Le réalisme évident peut-être expliqué par le fait que le peintre est également un médecin. En revanche, le tableau a très peu d'intérêt sur le plan artistique. Son esthétisme touchera très variablement le public selon les goûts et la sensibilité de chacun. Cette leçon demeure intéressante, car elle est tout à fait en accord avec l'esprit du XIXe siècle : rigoureuse et scientifique.

 

L’actualité du tableau

Le classement de ce tableau au titre des Monuments Historiques en 1992 le prouve, ce tableau et son peintre sont primordiaux pour retracer l’évolution de la médecine. « Ce ne sont pas des tableaux mondains […] mais des documents pour l’avenir. » (G. Chicotot).

Le tableau a fait l’objet de deux restaurations, respectivement en 2016 et 2017, avant un prêt à La Panacée (exposition « Anatomie de l’automate ») et son départ pour Liège pour l’exposition « La leçon d’anatomie, 500 ans d’Histoire de la Médecine ». Grâce à ces dernières, le tableau qui s’était assombri, faute au vieillissement de la toile, ainsi que du vernis et de la peinture, s’est éclairci à nouveau.
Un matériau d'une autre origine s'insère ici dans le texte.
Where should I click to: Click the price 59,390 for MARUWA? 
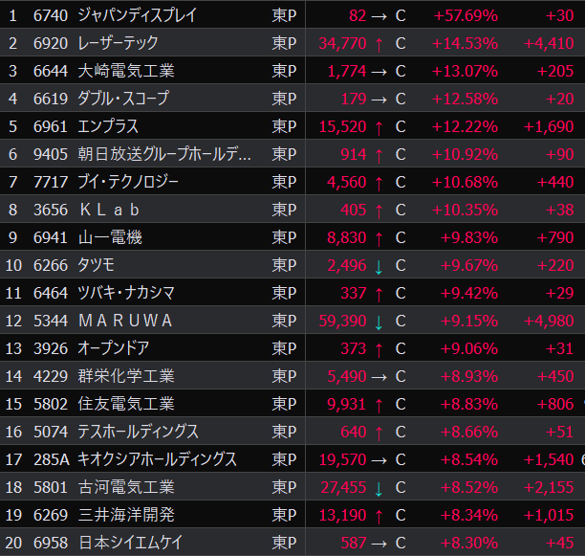click(x=342, y=321)
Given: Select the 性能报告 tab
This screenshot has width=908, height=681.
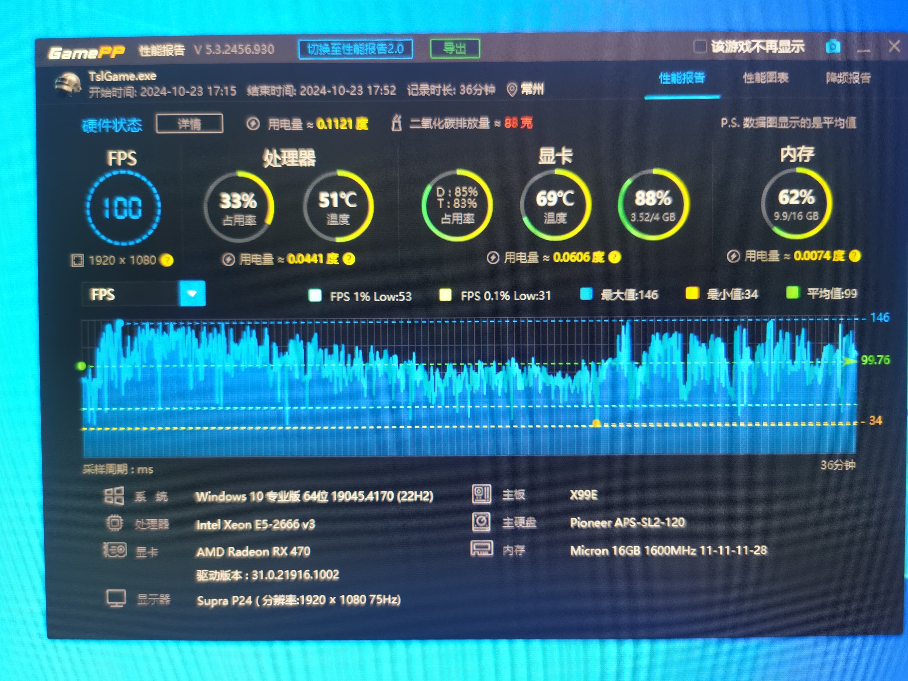Looking at the screenshot, I should click(681, 78).
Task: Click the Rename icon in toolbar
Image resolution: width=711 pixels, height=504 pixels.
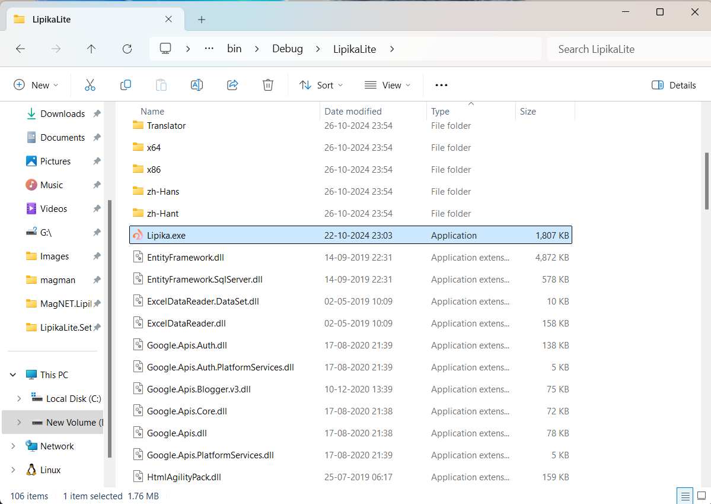Action: [x=197, y=85]
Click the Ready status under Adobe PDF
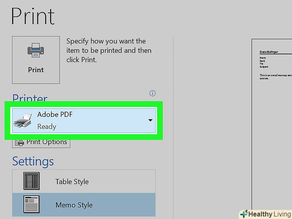Image resolution: width=292 pixels, height=219 pixels. click(x=47, y=126)
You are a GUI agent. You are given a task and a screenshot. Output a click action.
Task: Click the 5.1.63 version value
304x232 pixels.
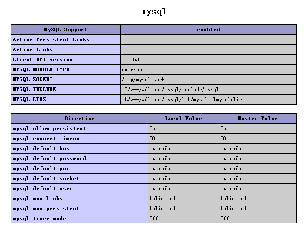coord(130,59)
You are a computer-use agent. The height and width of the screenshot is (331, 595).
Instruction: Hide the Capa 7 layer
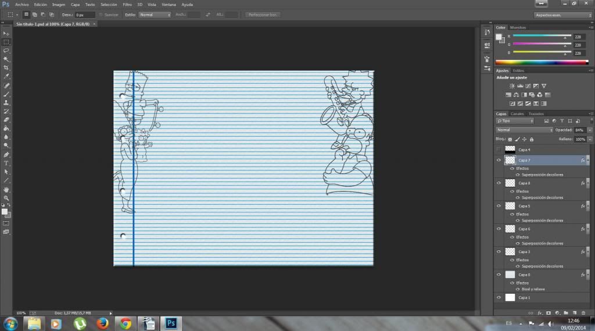click(499, 160)
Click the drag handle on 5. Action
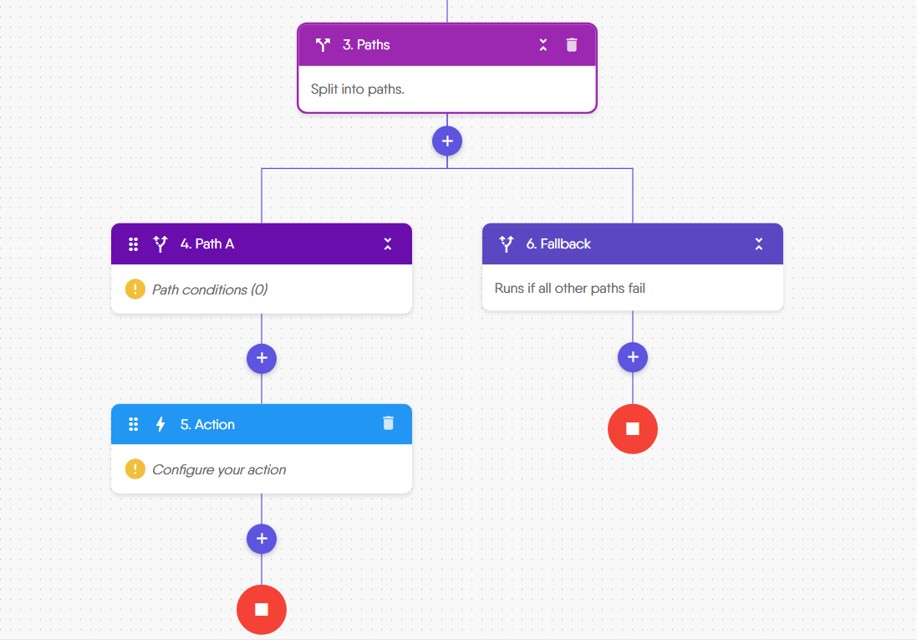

Le visiteur peut alors à nouveau apprécier les annotations du tableau à la craie, schéma et prises de notes, ainsi que le sol jonché de mégots.

 

 

 

« La lettre de l’Adamap », Les pages du musée de l’AP-HP, 2008, p.34.

Catalogue d’exposition La leçon d’anatomie, 500 ans d’histoire de la médecine, Musée de la Boverie de Liège, 21 juin 2017 au 17 septembre 2017, p.36.